> **Texto de referência**
⟨

Não havia combustível para tanto. Depois de manobras ousadas — para desequilibrar o sequestrador — e com um dos motores falhando, Lima e Silva conseguiu pousar no Aeroporto Internacional Santa Genoveva, em Goiânia, às 13h45.
Foram horas de negociação em terra. Às 19h, Conceição desceu da aeronave usando o piloto como escudo humano. Foi alvejado com dois tiros na altura dos rins por agentes de elite da Polícia Federal. Uma terceira bala também atingiu o piloto, na perna.
Encaminhado a um hospital, o sequestrador passou por uma cirurgia de emergência e foi anunciado que não corria risco de vida. Dias depois, contudo, morreu no hospital — o laudo apontou que em decorrência de anemia falciforme, sem relação com o fato de ele ter sido baleado.
Um filme brasileiro de ação
A ideia do filme, que se chamará ‘O Sequestro do Voo 375’ veio em consequência a um outro “quase acidente”. No caso, envolvendo o jornalista Constâncio Viana Coutinho, que em 2011, atuando como correspondente da TV Record na África, esteve em um voo que precisou fazer uma manobra arriscada em Moçambique.
“Foi uma situação bem séria, com o avião apontando o bico para baixo. Achei que aquele momento seria o fim de minha vida. Foi tão traumático que eu desenvolvi síndrome do pânico e desde então tenho muita dificuldade para entrar em avião”, conta ele, à reportagem.
O fato fez de Coutinho um obsessivo pesquisador de acidentes aéreos. E então, recuperando o caso da Vasp, ele passou a esboçar um roteiro para um documentário.
“Mas não foi possível fazê-lo, não consegui apoio, financiamento”, relata.
Mais tarde, contudo, seu roteiro acabou caindo nas graças do roteirista de cinema Lusa Silvestre. “E resolvemos que seria um filme”, diz Coutinho. “Ele [Silvestre] foi o primeiro cara que entrou no negócio, disse que estava dentro. Então eu passei a buscar outras pessoas para contar as lembranças do acontecimento.”

⟩

Entradas de dados coletadas
⟨

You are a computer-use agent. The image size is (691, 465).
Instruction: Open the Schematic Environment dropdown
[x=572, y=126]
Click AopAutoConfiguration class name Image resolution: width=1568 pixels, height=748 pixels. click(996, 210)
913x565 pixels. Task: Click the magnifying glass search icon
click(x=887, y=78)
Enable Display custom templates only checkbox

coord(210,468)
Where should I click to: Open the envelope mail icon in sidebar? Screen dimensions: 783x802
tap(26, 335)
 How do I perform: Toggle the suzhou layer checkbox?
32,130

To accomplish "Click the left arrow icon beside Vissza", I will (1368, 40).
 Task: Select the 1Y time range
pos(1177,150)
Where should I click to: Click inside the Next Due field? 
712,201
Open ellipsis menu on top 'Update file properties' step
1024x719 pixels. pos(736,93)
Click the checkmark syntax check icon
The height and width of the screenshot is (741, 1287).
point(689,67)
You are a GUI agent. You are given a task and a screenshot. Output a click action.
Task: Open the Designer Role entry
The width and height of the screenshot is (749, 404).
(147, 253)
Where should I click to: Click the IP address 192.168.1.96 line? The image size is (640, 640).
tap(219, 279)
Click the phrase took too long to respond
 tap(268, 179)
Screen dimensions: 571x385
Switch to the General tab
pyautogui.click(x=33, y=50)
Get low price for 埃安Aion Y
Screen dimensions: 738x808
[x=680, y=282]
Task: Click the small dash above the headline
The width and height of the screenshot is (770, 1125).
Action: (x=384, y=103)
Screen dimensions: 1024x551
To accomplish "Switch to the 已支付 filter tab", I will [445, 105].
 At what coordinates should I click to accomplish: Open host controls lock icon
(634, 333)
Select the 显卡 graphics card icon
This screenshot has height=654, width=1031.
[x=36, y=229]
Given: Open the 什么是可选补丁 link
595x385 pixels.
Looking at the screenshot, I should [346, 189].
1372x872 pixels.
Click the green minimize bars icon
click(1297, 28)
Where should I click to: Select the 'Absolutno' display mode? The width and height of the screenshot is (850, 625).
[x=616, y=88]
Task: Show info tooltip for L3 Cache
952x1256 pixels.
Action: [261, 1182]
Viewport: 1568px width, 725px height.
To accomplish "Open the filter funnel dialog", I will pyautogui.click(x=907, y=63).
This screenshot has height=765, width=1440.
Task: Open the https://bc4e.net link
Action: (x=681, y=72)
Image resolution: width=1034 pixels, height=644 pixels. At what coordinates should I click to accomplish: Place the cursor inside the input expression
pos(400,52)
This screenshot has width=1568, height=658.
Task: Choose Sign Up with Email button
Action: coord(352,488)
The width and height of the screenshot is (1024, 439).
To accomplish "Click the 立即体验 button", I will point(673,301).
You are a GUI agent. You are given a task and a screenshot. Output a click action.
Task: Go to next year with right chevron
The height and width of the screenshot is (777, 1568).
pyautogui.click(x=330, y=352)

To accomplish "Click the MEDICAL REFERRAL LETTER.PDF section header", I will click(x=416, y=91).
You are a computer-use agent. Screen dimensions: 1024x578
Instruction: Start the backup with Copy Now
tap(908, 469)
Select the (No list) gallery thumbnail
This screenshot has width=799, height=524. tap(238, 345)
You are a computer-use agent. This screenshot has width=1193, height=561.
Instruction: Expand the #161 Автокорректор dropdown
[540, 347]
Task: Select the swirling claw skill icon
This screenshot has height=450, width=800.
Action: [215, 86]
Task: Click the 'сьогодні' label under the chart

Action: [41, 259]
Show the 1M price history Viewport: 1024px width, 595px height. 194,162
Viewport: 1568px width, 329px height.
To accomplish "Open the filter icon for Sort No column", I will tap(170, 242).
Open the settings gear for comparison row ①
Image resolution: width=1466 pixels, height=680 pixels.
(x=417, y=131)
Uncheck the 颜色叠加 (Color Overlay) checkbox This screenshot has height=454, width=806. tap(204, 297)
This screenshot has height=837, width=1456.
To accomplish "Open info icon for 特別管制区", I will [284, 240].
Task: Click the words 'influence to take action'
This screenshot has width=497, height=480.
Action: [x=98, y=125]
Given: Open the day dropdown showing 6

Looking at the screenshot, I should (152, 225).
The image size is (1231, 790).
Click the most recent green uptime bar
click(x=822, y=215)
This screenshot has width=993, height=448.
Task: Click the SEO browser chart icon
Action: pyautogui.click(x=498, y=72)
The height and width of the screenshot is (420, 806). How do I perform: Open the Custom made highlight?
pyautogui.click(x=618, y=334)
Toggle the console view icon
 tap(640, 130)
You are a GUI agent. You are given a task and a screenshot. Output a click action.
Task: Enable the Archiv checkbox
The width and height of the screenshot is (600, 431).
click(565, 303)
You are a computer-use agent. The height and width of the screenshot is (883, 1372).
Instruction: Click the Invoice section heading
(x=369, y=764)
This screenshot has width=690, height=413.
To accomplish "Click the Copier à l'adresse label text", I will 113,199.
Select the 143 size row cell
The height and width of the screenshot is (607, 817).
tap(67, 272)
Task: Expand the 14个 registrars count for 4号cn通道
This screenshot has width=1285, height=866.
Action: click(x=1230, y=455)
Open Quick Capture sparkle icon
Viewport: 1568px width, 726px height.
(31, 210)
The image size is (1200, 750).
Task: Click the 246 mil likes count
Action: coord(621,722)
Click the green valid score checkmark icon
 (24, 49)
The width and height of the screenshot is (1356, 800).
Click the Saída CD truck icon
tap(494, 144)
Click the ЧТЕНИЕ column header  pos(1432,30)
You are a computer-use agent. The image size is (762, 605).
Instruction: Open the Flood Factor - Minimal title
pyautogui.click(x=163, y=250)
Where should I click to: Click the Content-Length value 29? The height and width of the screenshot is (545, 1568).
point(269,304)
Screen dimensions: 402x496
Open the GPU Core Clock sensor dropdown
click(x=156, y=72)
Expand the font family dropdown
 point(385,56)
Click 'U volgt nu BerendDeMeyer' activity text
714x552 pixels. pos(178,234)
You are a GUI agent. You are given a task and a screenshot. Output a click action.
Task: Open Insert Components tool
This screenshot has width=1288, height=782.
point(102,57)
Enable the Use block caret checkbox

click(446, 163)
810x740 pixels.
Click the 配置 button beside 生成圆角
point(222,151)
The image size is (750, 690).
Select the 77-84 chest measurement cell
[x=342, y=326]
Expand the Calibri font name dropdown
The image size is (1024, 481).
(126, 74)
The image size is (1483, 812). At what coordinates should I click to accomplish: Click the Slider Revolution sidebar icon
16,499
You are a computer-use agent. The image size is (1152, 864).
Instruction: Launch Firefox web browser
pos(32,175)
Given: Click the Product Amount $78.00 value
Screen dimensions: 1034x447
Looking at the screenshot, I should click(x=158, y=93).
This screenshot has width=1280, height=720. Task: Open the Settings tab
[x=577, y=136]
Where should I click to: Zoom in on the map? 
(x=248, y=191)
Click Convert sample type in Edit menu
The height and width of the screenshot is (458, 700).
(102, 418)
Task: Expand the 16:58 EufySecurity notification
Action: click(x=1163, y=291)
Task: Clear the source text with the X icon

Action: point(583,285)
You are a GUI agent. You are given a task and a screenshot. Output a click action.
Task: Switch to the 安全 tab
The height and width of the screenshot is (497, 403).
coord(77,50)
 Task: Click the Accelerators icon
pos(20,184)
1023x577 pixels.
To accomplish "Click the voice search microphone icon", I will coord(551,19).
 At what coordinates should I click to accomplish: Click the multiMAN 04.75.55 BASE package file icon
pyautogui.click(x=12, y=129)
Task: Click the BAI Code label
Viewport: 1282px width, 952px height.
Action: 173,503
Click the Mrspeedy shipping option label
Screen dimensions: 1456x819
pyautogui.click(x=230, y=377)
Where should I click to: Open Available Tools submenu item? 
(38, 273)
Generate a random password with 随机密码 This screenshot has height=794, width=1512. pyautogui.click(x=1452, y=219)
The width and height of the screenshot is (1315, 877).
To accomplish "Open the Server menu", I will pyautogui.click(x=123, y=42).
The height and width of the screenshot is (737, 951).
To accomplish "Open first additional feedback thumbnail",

⟩

> **Explore o material**
- 1) Repita sem alterações o trecho do texto sobre o sequestro do Voo 375 de "O fato fez de" a "para um documentário.".
- 2) Segundo o texto sobre o sequestro do Voo 375, em que aeroporto Lima e Silva conseguiu pousar?
- 3) Traduza para o inglês, por favor, esta frase do texto sobre o sequestro do Voo 375: "O fato fez de Coutinho um obsessivo pesquisador de acidentes aéreos."
A listagem não tem relação com o texto sobre o sequestro do Voo 375.

> **Respostas por tarefa**
- 1)
O fato fez de Coutinho um obsessivo pesquisador de acidentes aéreos. E então, recuperando o caso da Vasp, ele passou a esboçar um roteiro para um documentário.

- 2) No Aeroporto Internacional Santa Genoveva, em Goiânia.

- 3) The incident turned Coutinho into an obsessive researcher of air accidents.